Amazon’s treatment of him though has served to distance itself from its workforce in New York. Victory for the ALU today has a significance much greater than the size of the vote, raising awareness among company employees, putting Amazon on the back foot and galvanising the labour movement at large.
The Internet of (Five) Things
1. Abu Dhabi involved in spyware company
An Abu Dhabi state-owned investment company has been an investor in Israeli cyberweapon maker NSO Group since 2019, during which time NSO’s Pegasus spyware has been traced to the phones of journalists, human rights activists and the estranged wife of Dubai’s ruler. Mubadala Capital is one of the largest investors in the €1bn private equity fund that bought NSO three years ago.
2. Toshiba shares rise on Bain move
Shares in Toshiba rose by more than 6 per cent on Friday after Bain Capital secured the backing of the company’s largest shareholder and opened talks with other investors on a potential deal to take the 140-year-old Japanese conglomerate private.

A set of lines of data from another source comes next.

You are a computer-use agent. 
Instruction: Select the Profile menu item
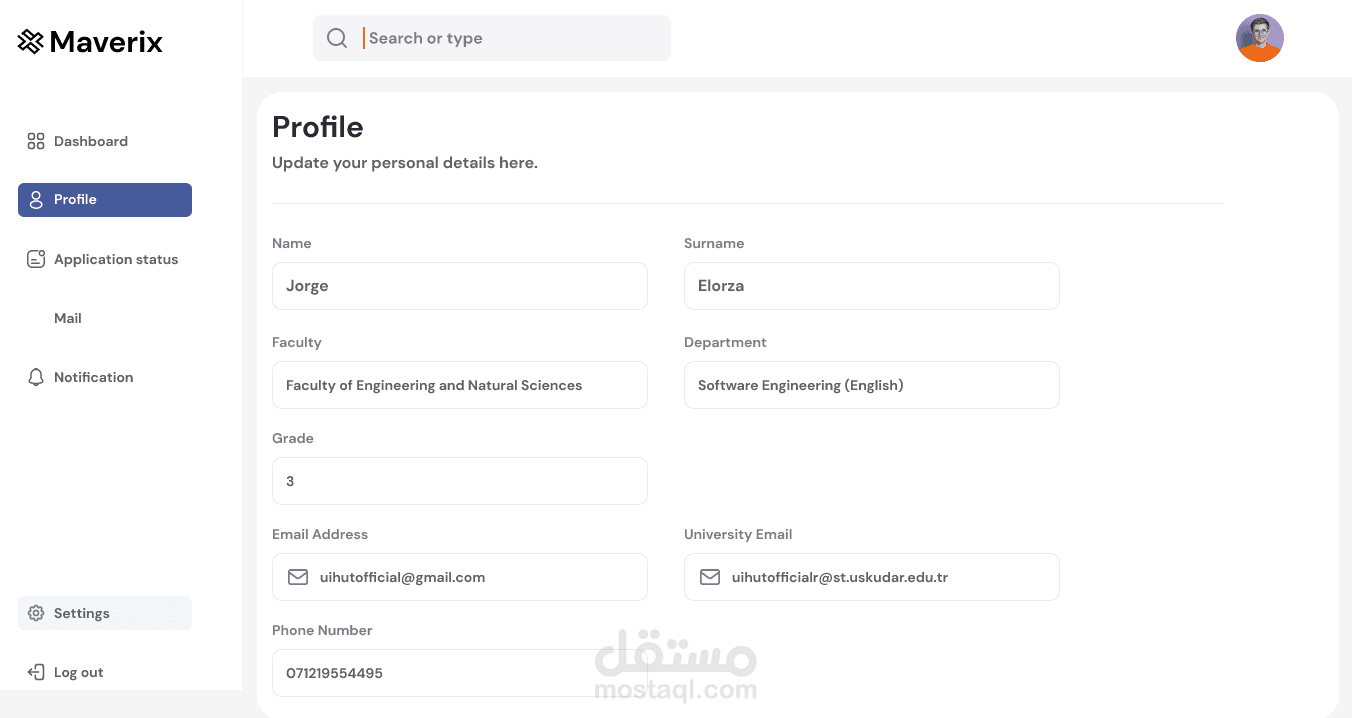(x=105, y=200)
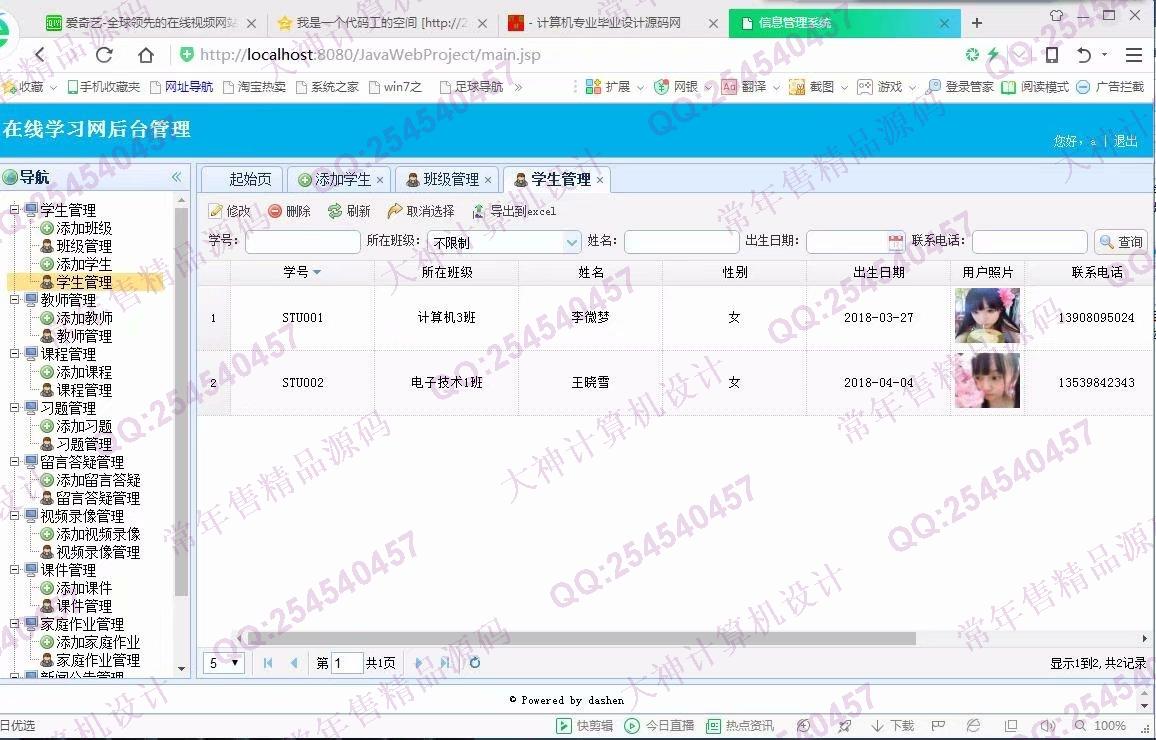Click the photo thumbnail of 李微梦
The width and height of the screenshot is (1156, 740).
point(987,317)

Lex says Bain has a good chance of engineering the drastic restructuring Toshiba has long needed.
3. Tower deal Down Under
Mobile tower deals are not confined to Europe. A consortium led by Australia’s biggest pension group and Singtel has agreed to buy the mobile towers business of investment bank Macquarie for A$3.58bn (US$2.68bn), reflecting the growing appetite among funds to acquire infrastructure through private market deals.
4. Musicians mine NFTs for profits
Universal and Sony are working with Bob Dylan to sell non-fungible tokens, Spotify has been drawing up plans to add blockchain technology and NFTs to its streaming service. Anna Nicolaou looks at how the music business is keen not to miss out on the latest online hit. Anna also has thoughts on why Netflix cancels so many shows.
5. Big Tech corners AI research
The industrialisation of AI offers great promise and some peril, writes John Thornhill. Private companies, not universities, are pioneering artificial intelligence research and reaping almost all the gains. Lex has been looking at the progress of natural language processing (NLP), where artificial intelligence meets linguistics.
Tech tools — OnePlus 10 Pro 5G
OnePlus introduced its latest flagship smartphone, the OnePlus 10 Pro5G, on Thursday and tried to give it a spectacular launch by sending it 38,000m into the stratosphere, tied to a weather balloon, so that its second generation Hasselblad camera could take the perfect shot of the horizon.
It will need more than that to stand out from a slew of flagship smartphones announced in the past few weeks, says Ben Wood, chief analyst with the research firm CCS Insight. “At £899 / €999 it is competitively priced . . . success will depend on how much OnePlus and its channel partners, notably Vodafone, are able to invest in marketing the device,” he said.
“Compared to the heady days of early OnePlus launches when its fans would be whipped up into a frenzy when a new phone arrived, this is a relatively muted affair. These days OnePlus has a far more mainstream offering that makes it harder to differentiate its phone from rivals.”
Other features include superfast charging and a 6.7in screen with a 120Hz refresh rate. The Verge already has a review and finds the camera lags behind the competition.